As virtual fantasy worlds go, Blizzard Entertainment's Diablo III is particularly foreboding. In this multiplayer online game, witch doctors, demon hunters, and other character types duke it out in a war between angels and demons for control of a dark world called Sanctuary. The world is reminiscent of Judeo–Christian notions of hell, complete with fire and brimstone and the added elements of supernatural combat waged with magic and divine weaponry.
But between February and May 2013, various outposts in the world—Silver City and New Tristram, to name two—had more in common with Berlin in 1923 or Zimbabwe in 2007 than with Dante's Inferno. The culmination of a series of unanticipated circumstances—and, finally, a most unfortunate programming bug—produced a new and unforeseen dimension of hellishness within Diablo III: hyperinflation.
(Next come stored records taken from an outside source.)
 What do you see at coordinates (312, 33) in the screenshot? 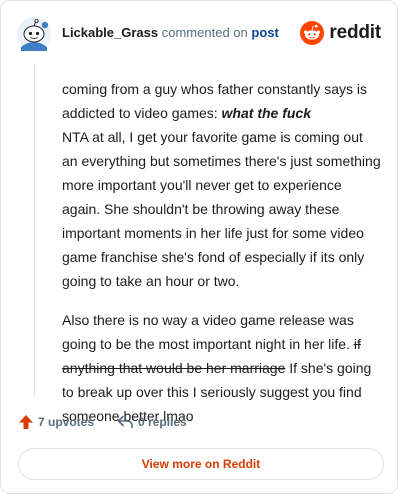
I see `reddit-logo-icon` at bounding box center [312, 33].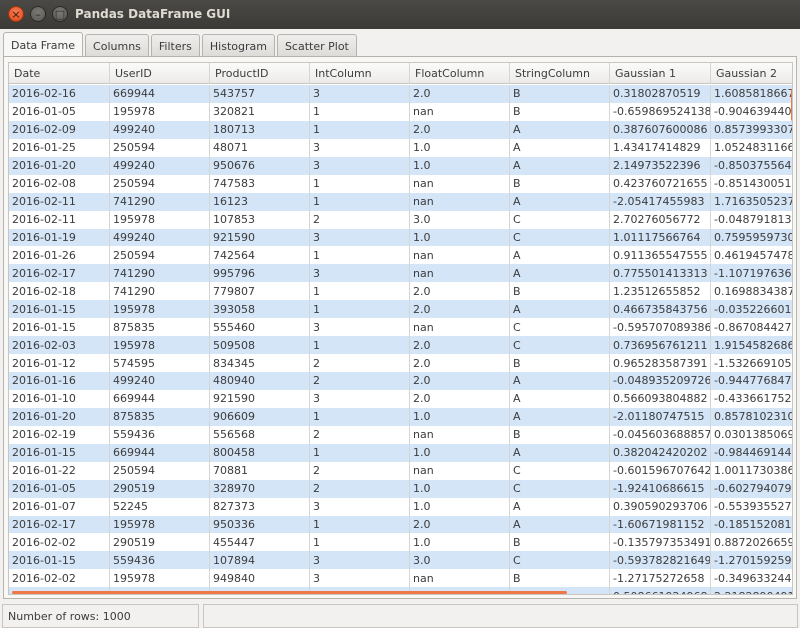 The height and width of the screenshot is (628, 800). What do you see at coordinates (660, 256) in the screenshot?
I see `table-cell: 0.911365547555` at bounding box center [660, 256].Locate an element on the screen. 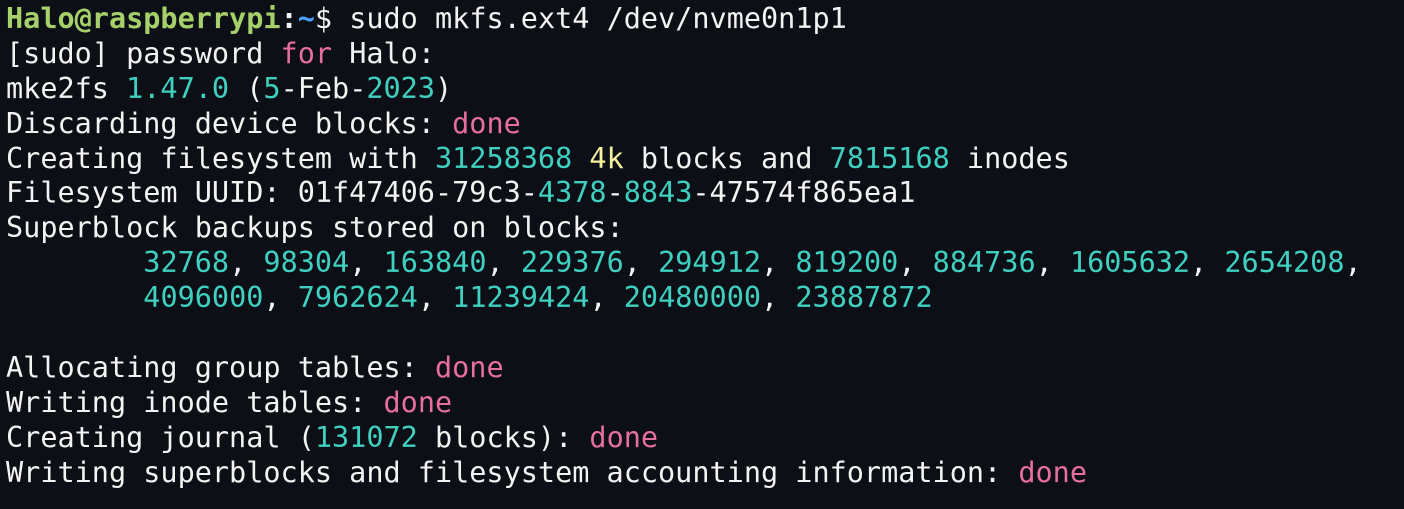 This screenshot has height=509, width=1404. terminal-text-segment: 32768 is located at coordinates (186, 263).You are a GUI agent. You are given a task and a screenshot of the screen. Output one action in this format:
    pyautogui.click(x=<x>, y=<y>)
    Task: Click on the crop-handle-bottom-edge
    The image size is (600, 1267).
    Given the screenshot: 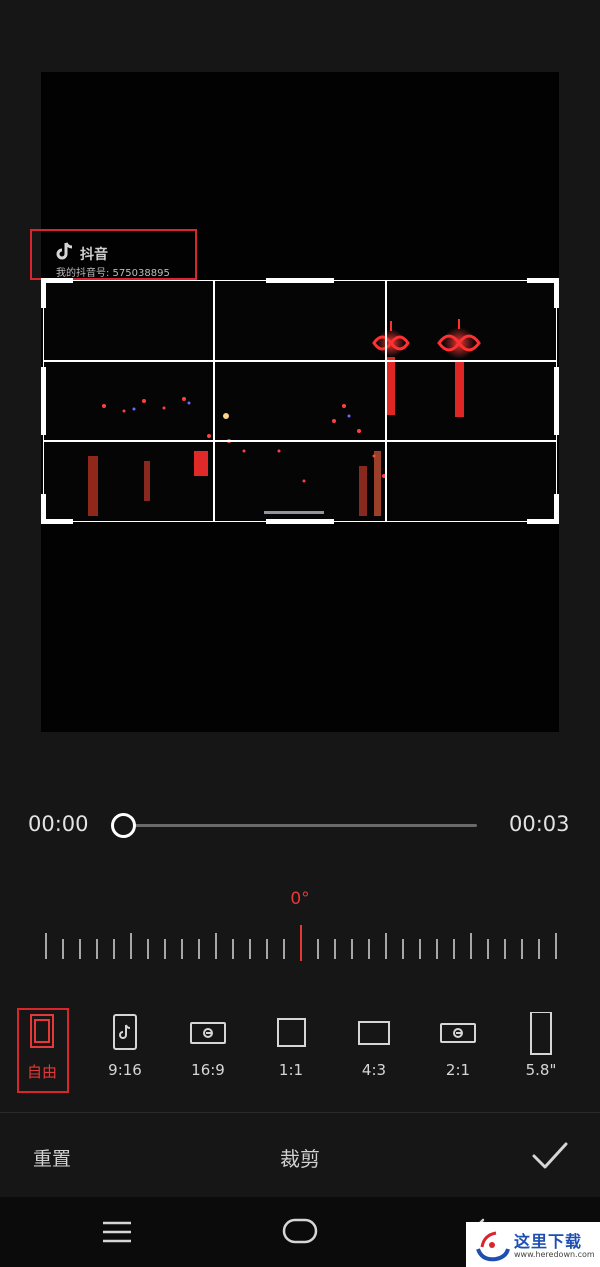 What is the action you would take?
    pyautogui.click(x=300, y=522)
    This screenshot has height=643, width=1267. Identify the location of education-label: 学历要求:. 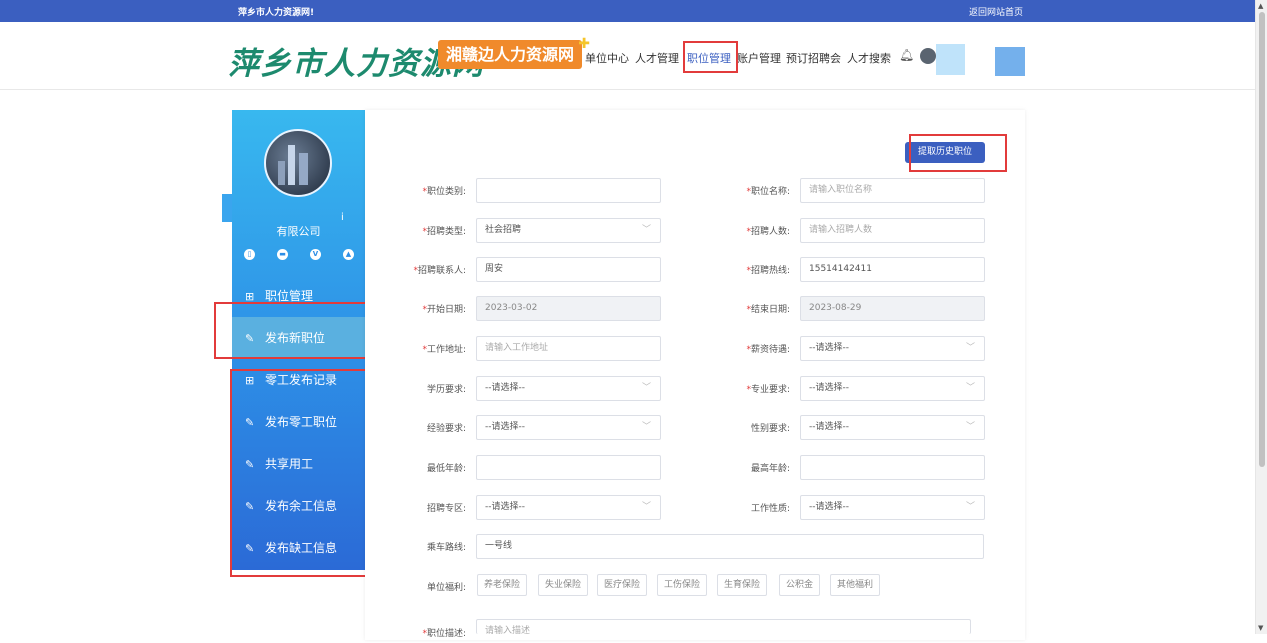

This chapter is outlined as follows: I begin with a literature review and exposition of the concepts of inflation and hyperinflation within the ambit of virtual economies—including a review of the means by which virtual monetary policy is conducted. I then briefly describe the method used to analyze the case of Diablo III. Finally, I offer a full account of the hyperinflationary saga.
AUSTRIAN ECONOMICS, INFLATION, AND HYPERINFLATION
In orthodox economics, the term “inflation” is used to mean a general rise in prices. In this chapter, though, we use the term in a different and more useful sense. The Austrian economist Ludwig von Mises (1924) described inflation as an increase in the supply of money in excess of the demand for money (that is, an increase not “offset” by an increase in the demand for money), resulting in the reduced purchasing power of money. Price increases are thus a direct result of this process, not its essence. From a practical perspective, as Henry Hazlitt (1964) wrote,
[w]hen the supply of money increase[s], people have more money to offer for goods … Each individual dollar becomes less valuable because there are more dollars. Therefore more of them will be offered against, say, a pair of shoes or a hundred bushels of wheat than before. A “price” is an exchange ratio between a dollar and a unit of goods. When people have more dollars … [goods] rise in price, not because [they] are scarcer than before, but because dollars are more abundant.